It is also important to realize that one’s attitude toward parapsychology should be completely independent of one’s metaphysics. Sigmund Freud, who believed in ESP, was an atheist. Most people I know who admire Rhine are atheists. On the other side, I once heard a devout theist argue that one of God’s great gifts to humanity is the insulated brain in which thoughts can be kept inviolate. The questions raised by parapsychology must be answered, in the only way they can be answered, by considering all the evidence bearing on them and making an estimate of the probability of ESP that is free of emotional bias. Because the claims of parapsychology run so strongly against the entire corpus of known physical laws, the burden of proof is surely on the claimants. They may win over most laymen by means of uncritical reports in the popular press, but they are unlikely to impress other psychologists until they produce evidence strong enough to justify what Koestler is absolutely right in calling (if the facts are true) a “Copernican Revolution.”

* Material provided
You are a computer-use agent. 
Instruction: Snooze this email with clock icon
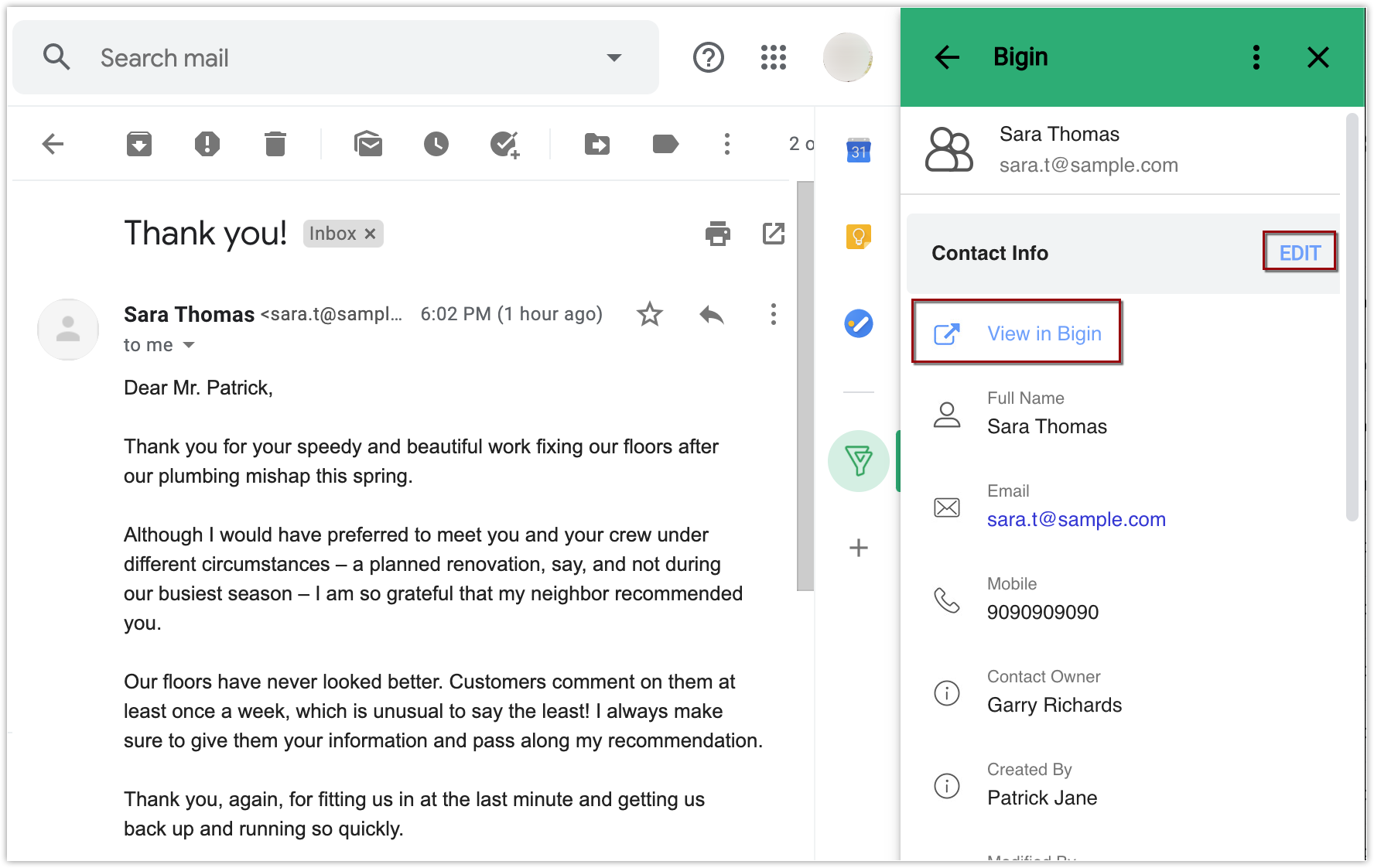point(436,144)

* Exercise description
Please reproduce the passage on parapsychology and ESP word for word, from start to finish. The material is separate from the text about parapsychology.

* Full output
It is also important to realize that one’s attitude toward parapsychology should be completely independent of one’s metaphysics. Sigmund Freud, who believed in ESP, was an atheist. Most people I know who admire Rhine are atheists. On the other side, I once heard a devout theist argue that one of God’s great gifts to humanity is the insulated brain in which thoughts can be kept inviolate. The questions raised by parapsychology must be answered, in the only way they can be answered, by considering all the evidence bearing on them and making an estimate of the probability of ESP that is free of emotional bias. Because the claims of parapsychology run so strongly against the entire corpus of known physical laws, the burden of proof is surely on the claimants. They may win over most laymen by means of uncritical reports in the popular press, but they are unlikely to impress other psychologists until they produce evidence strong enough to justify what Koestler is absolutely right in calling (if the facts are true) a “Copernican Revolution.”